# just another night at 16th street fishing pier



## BAYSLA-ER757 (Oct 26, 2009)

a few strippers got landed but once again i pulled the big 1 45.5in and 30.8lb





































almost broke the table.....

freah mullet and i got there around 8 left about 1030


----------



## ORF Pete (Sep 26, 2009)

Nice one man. Thanks for the report.


----------



## earl of DC (Jul 7, 2007)

gr8t work!!!!!


----------



## Fishman (Apr 23, 2000)

pertry werk


----------



## jay b (Dec 1, 2002)

Nice fish !! Did you look inside the belly to see what he'd been eating ??


----------



## chest2head&glassy (Jul 2, 2002)

Living up to your name I see. Nice fish.


----------



## mytmouse (Jan 24, 2009)

[email protected] Bay...you killin' em man!!! 

MYT


----------



## O Shin Rin (Aug 31, 2009)

Man you are going to eat for a month on those two ...Nice work Kevin 

I take it was on the incomming high and full moon ...hinthint

Diff need to get me a pier net for the week end!


jerry


----------



## Tom Powers (Aug 2, 2001)

I knew when they proposed that pier that it would be a great place to catch fall stripers. . . before you know it folks will be lined up shoulder to shoulder especially since it is free. . . 

Oops I take it back I thought that you were fishing off of the wave screen pier at Peterson's Yacht basin. You were fishing at the pier near the corner of 16th street and Walnut.


----------



## Lip Ripper (Dec 8, 2003)

if that stripper almost broke the table, she better start looking for another job

your tearing them up out there. nice fish!


----------



## Rockpile Angler (Mar 24, 2009)

I think you just blew your spot up, dont be suprised to see a mass of people out there next time.


----------



## MetroMan (Mar 7, 2009)

Nice fish man. I'm jealous!


----------



## hary (Feb 4, 2008)

Tom Powers said:


> I knew when they proposed that pier that it would be a great place to catch fall stripers. . . before you know it folks will be lined up shoulder to shoulder especially since it is free. . .
> 
> Oops I take it back I thought that you were fishing off of the wave screen pier at Peterson's Yacht basin. You were fishing at the pier near the corner of 16th street and Walnut.


Good one!!

Hary


----------



## hary (Feb 4, 2008)

Rockpile Angler said:


> I think you just blew your spot up, dont be suprised to see a mass of people out there next time.


Are you sure about that?

It's night time fishing and downtown Newport News!!!


----------



## eaglesfanguy (May 1, 2003)

hary said:


> Are you sure about that?
> 
> It's night time fishing and downtown Newport News!!!




HAHAHA 
Good Point!




Awsome Striper there dude. guys are lined up from corolla to the CBBT lookin for them cows.. and your inland smoking the beast's!
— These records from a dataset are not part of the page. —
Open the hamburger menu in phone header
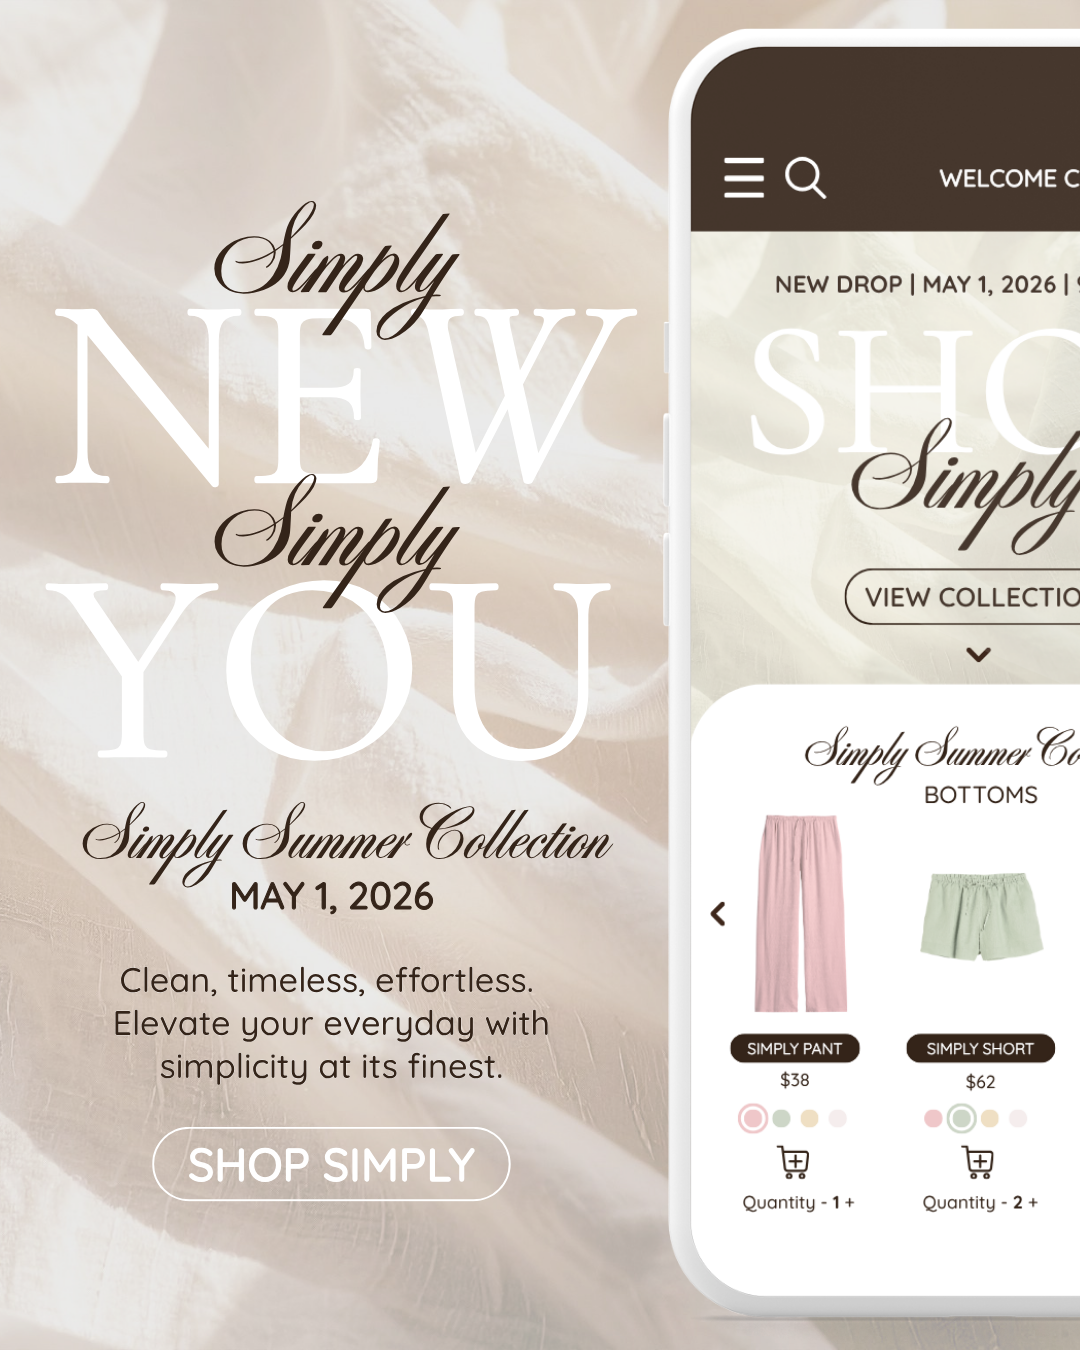The height and width of the screenshot is (1350, 1080). (744, 177)
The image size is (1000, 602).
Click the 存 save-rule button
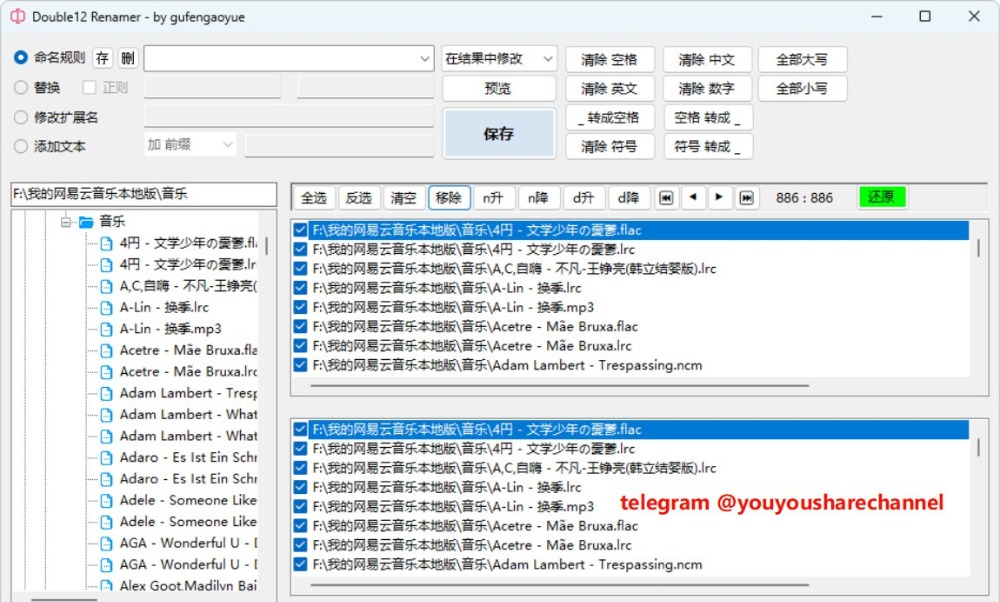click(103, 58)
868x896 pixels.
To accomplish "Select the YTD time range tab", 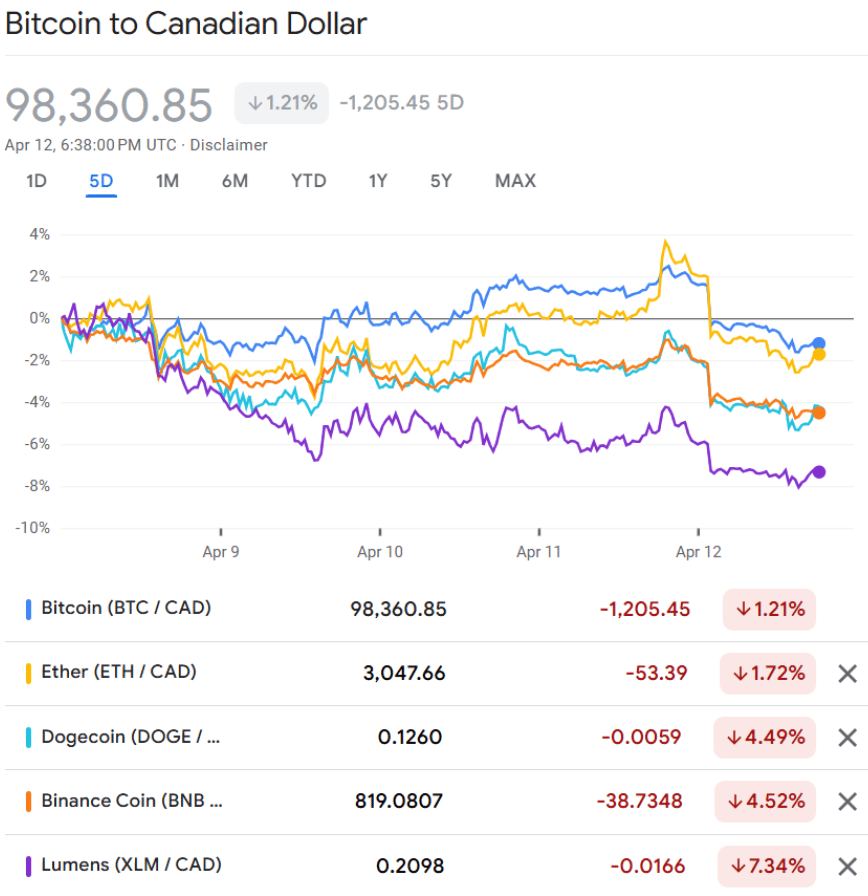I will pos(308,181).
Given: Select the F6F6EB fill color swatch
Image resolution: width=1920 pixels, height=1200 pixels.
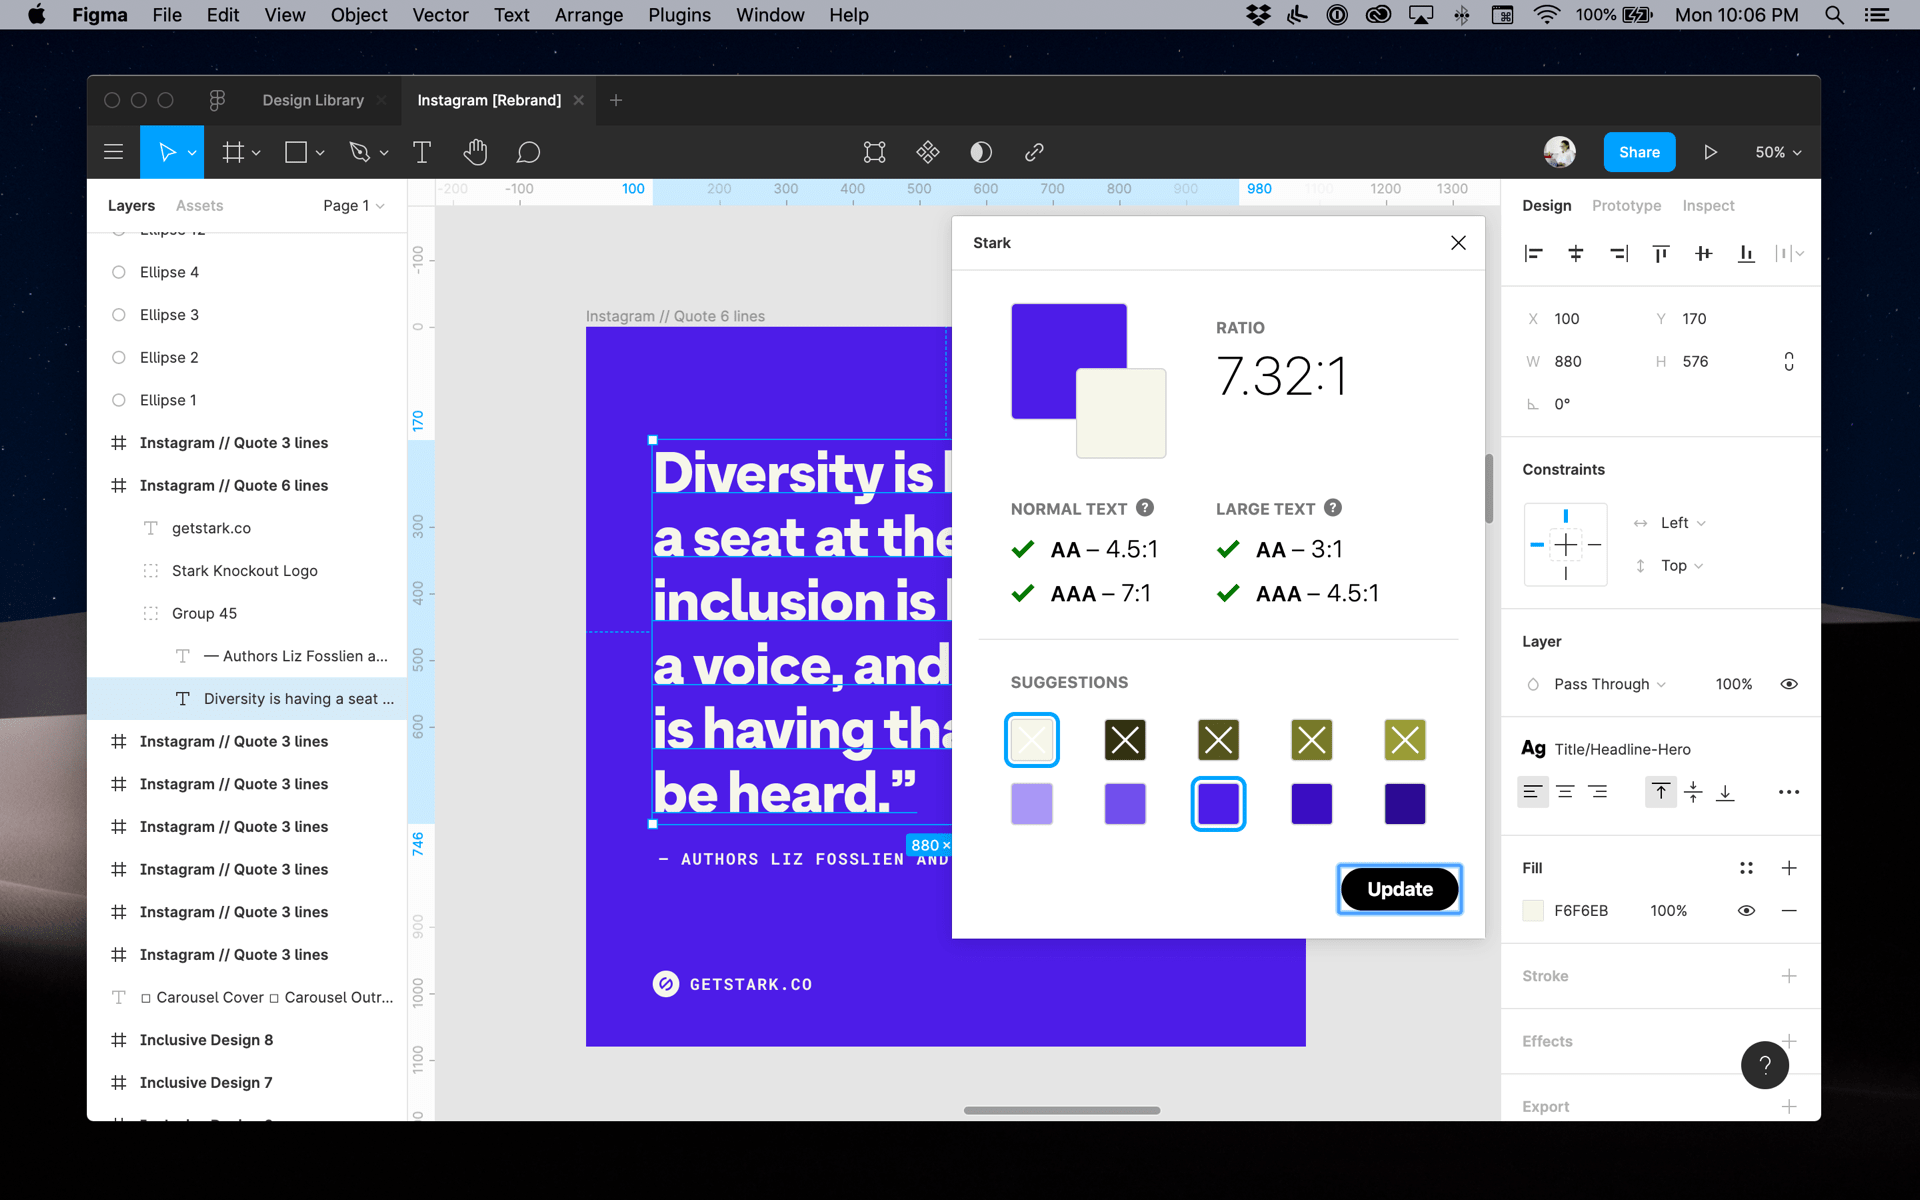Looking at the screenshot, I should click(1532, 908).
Way to go.


----------



## BAYSLA-ER757 (Oct 26, 2009)

you know the piers thats that bad the guys that fishing the pier are good ppl... yea the pier is in the ghetto but ur catch some big ass ghetto fish lol..... ive never had a problem with any1 out there... its just the location that makes ppl not want to fish there... i fish out there sunday monday and tuseday when get off my 2nd job


im also getting my bait from e mart any korean market that has fresh fish should sell them


i think i have the biggest 1 so far on the pier in the hole 757 YESSSSSSSSSSSSSSSSSSSSSSSSSSSS


----------



## KEVIN (Feb 26, 2009)

BAYSLA-ER757 said:


> you know the piers thats that bad the guys that fishing the pier are good ppl... yea the pier is in the ghetto but ur catch some big ass ghetto fish lol..... ive never had a problem with any1 out there... its just the location that makes ppl not want to fish there... i fish out there sunday monday and tuseday when get off my 2nd job
> 
> 
> im also getting my bait from e mart any korean market that has fresh fish should sell them
> ...


Where is the emart.....Also there are some serious fishermen in downtown Newport News.


----------



## kimh1 (Mar 5, 2007)

hary said:


> are you sure about that?
> 
> It's night time fishing and downtown newport news!!!
> 
> :d


Just kidding!
I've been there a few times (long time ago)
thanks bayslayer for sharing.

Hary


----------



## BAYSLA-ER757 (Oct 26, 2009)

if the weather breaks sunday night im going out... if u want to join me the more the marrier


----------



## Cutbait Bob (Mar 24, 2004)

Nice fish!


----------



## O Shin Rin (Aug 31, 2009)

Kev I'm in save me a spot, you got that heater I'll bring the vienna /icehouse

jerry


----------



## O Shin Rin (Aug 31, 2009)

HEY Kev heading out around 8 see ya there


----------



## BAYSLA-ER757 (Oct 26, 2009)

not 1 bite tonight... i think the water is to cold and it pushed them to the deep


----------



## O Shin Rin (Aug 31, 2009)

*we came we saw we froze*

Well what can I say ,we came we saw we froze, hit the pier at 7:30 and set up , couple guys show up a few minutes after me OBXsomething I think he said his name was John . Then they where gone can't cacth fish if you jigg for 20 min and leave LOL. Kevin showed up about an hour later and I was glad to have someone to talk too. Kev did have a few ticks on the reel but was just grass and wave pull. No fish but good company thanks Kevin we'll get out again next week end.


jerry


----------



## BAYSLA-ER757 (Oct 26, 2009)

went out again tonight with a few of my boys from richmond and we froze for nothing now even a tick... i think the cold watch turned them off


----------



## gonefishin757 (Jul 17, 2009)

*yea*

i was out there met your friends definate were good people we talked about all kinds of fishin. i got little bump but whatever it was didnt take it all the way. maybe next time ill see ya. thanks for report! i was hopin one of us woulda got somthing with all the rigs that were out.


----------



## RuddeDogg (Mar 20, 2004)

Nice work.


----------